Joey Beltdrives’ Bumpy Backspins: Bladerunner OST – Vangelis – 1994 

Bladerunner OST – Vangelis – Released June 6th 1994, East/West Records 

Bladerunner OST is the official Vangelis soundtrack album to the 1982 scifi classic, Bladerunner.

Despite the huge success of the movie, and the critical acclaim Vangelis’ score received, the actual soundtrack release was inexplicably delayed for 12 years.

As is often with these types of stories, Vangelis blamed the studio for trying to rush release a shoddy product, and the studio blamed Vangelis for being difficult.

As a result, the movie went on to become one of the top era-defining science fiction movies ever made, while the accompanying OST album experienced countless delays.

Hats off to Warner Brothers for managing that rarest of feats, a project that languished in development hell after the movie’s successful release – and a massively successful genre film at that.

Bladerunner is a cinematic masterpiece, without a doubt Ridley Scott’s finest hour and, thanks to its pioneering practical effects work, it still looks spectacular today. Vangelis’ score helps to further elevate the experience and remains one of the finest movie scores ever recorded.

The actual OST album, however, was a huge disappointment to many, mainly because it wasn’t really a proper score, but rather a curated selection of music from the movie interspersed with snippets dialogue, plus some extra bits which weren’t in the movie.

Personally, I was never a huge fan of the use of dialogue in the 1994 OST, I’d much prefer hear the music on its own so I can close my eyes and soar away in my own little imaginary hovercar.

And, while some fans were delighted to finally get a chance to listen to this great music on their stereo, others lamented the numerous Vangelis’ compositions still missing from the OST album.

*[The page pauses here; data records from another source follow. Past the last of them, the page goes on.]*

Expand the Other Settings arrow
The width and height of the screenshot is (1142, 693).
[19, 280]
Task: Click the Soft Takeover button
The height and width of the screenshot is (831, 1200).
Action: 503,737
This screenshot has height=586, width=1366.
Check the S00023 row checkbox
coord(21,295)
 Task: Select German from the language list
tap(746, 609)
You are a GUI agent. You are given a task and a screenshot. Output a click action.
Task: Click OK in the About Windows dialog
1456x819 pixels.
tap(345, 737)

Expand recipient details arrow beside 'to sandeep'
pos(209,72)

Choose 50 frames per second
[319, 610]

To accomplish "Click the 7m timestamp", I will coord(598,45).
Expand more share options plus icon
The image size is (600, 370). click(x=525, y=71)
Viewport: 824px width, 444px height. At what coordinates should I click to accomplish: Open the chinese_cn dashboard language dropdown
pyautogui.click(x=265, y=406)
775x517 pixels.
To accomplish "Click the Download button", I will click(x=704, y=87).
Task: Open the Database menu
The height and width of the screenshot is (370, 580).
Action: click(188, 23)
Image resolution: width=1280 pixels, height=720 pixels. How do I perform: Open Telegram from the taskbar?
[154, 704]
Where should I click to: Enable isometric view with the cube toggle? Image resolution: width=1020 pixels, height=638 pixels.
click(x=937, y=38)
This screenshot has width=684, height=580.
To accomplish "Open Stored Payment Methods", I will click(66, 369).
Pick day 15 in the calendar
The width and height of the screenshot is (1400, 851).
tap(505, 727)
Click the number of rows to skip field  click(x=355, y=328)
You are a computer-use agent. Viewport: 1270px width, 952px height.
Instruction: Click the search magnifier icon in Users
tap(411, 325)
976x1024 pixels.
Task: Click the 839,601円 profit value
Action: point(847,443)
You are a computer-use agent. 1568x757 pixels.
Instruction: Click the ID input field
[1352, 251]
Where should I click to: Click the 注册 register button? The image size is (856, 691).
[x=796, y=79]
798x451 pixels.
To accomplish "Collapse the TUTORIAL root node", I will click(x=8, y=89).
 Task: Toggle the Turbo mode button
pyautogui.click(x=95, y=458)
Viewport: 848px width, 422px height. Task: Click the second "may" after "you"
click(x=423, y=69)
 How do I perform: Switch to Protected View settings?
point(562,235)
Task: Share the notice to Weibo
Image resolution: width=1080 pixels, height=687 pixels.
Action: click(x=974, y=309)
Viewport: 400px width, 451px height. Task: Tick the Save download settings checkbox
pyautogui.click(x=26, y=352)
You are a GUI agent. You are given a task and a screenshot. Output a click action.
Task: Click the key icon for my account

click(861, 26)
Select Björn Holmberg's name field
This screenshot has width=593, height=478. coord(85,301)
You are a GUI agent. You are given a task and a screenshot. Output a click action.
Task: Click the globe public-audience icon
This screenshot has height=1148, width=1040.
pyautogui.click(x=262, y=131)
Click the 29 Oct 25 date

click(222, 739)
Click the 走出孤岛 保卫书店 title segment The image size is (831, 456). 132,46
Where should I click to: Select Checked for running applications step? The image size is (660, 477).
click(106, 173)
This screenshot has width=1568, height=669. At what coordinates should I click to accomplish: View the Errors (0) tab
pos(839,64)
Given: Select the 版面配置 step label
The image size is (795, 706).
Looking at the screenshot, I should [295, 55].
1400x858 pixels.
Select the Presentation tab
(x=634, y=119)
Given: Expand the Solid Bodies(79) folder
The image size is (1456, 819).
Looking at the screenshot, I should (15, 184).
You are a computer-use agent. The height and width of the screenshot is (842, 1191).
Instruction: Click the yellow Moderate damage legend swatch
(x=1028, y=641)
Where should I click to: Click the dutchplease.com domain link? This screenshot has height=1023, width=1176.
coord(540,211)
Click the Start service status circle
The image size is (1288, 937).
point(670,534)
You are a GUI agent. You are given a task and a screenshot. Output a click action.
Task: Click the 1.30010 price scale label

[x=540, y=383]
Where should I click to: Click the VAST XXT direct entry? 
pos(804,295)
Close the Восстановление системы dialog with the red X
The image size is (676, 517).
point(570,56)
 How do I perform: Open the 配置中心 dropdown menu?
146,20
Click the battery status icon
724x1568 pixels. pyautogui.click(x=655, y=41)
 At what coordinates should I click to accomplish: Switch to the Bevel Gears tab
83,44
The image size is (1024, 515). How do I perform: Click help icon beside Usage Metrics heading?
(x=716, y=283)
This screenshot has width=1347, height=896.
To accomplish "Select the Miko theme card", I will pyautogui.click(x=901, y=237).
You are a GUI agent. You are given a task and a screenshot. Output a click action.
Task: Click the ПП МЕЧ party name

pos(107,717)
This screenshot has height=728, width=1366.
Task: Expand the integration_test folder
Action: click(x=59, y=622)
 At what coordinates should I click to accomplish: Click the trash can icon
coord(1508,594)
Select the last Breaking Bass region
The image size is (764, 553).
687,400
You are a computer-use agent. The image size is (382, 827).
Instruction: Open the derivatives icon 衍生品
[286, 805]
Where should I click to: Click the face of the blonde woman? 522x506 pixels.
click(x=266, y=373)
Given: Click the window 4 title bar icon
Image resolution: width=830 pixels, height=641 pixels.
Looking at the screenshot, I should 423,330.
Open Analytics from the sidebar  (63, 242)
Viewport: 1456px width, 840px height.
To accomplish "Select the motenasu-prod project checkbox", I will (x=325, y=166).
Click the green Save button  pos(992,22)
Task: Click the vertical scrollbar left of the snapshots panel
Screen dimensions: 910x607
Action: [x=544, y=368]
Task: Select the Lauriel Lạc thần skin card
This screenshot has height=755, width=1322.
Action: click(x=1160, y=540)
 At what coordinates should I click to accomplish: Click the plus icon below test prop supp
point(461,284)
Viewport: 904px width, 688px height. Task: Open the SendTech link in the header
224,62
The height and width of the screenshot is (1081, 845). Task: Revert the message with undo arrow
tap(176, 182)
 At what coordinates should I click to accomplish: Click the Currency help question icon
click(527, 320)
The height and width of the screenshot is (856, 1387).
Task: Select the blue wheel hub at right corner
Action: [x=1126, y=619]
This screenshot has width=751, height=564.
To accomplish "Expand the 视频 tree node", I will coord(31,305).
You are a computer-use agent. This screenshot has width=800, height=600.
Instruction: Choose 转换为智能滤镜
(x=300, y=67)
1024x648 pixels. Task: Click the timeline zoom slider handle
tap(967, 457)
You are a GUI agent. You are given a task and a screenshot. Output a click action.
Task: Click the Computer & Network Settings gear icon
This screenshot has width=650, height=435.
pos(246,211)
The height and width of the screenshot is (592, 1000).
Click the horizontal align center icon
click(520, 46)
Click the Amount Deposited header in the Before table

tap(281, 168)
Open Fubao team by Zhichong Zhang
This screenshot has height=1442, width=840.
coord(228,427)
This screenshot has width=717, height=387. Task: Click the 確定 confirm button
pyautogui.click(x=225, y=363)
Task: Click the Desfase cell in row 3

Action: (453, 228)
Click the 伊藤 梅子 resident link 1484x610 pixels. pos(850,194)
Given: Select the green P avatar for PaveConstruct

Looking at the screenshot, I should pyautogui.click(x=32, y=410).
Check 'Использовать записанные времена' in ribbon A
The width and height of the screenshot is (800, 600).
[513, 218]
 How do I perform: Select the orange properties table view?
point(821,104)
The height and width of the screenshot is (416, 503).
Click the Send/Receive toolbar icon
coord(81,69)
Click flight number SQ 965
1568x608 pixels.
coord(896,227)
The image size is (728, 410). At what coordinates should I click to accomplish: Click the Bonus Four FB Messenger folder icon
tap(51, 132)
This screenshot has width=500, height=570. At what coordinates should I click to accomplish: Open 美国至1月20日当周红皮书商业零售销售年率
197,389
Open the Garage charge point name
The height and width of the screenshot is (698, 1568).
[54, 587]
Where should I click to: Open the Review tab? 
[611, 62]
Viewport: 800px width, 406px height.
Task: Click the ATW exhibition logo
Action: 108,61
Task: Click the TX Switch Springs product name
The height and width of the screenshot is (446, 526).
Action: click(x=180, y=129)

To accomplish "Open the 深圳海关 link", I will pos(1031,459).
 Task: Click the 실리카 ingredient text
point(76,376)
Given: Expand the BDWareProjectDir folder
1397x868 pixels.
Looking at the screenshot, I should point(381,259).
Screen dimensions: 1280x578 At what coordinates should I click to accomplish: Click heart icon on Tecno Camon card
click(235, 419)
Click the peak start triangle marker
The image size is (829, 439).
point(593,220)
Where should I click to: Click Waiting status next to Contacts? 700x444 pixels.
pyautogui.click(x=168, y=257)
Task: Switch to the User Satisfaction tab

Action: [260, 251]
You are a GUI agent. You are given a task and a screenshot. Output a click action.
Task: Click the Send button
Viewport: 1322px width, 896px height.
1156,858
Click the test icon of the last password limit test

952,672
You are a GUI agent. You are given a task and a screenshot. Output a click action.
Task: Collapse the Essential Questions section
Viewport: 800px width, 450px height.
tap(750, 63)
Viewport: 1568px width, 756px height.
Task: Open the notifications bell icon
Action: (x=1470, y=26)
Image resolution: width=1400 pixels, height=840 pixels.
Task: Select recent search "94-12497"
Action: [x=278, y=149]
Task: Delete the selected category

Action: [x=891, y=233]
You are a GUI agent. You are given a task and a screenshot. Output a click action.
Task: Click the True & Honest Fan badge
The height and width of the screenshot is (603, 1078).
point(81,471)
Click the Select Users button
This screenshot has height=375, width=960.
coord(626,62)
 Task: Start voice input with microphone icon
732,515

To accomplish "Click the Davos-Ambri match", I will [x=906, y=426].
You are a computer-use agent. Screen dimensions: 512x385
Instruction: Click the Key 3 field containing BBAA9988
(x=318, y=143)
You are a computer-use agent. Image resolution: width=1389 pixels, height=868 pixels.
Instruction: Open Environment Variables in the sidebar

After waiting 12 years, fans deserved better.  

In the end we ended up having to wait a quarter century before getting a release more in line with our expectations, the 2007 25th Anniversary release.

Honestly, I’m just using the fact that it’s 30 years since the release of the original OST as an excuse to talk about Bladerunner. Specifically, how the movie in general helped to shape an entire generation’s vision of the future. And the profound effect the movie’s audio/visual aesthetic, and Vangelis’ score in particular, had on music production from the 1980s onward.

Germany’s Harald Blüchel, better known as techno/trance producer Cosmic Baby, summed it all up in the liner notes of his 1994 A Tribute To Bladerunner release, recounting the time he first saw the movie as a youth and being mesmerised.

Watching that futuristic world on the big screen had profound effect it had on him, and an entire generation of artists and musicians.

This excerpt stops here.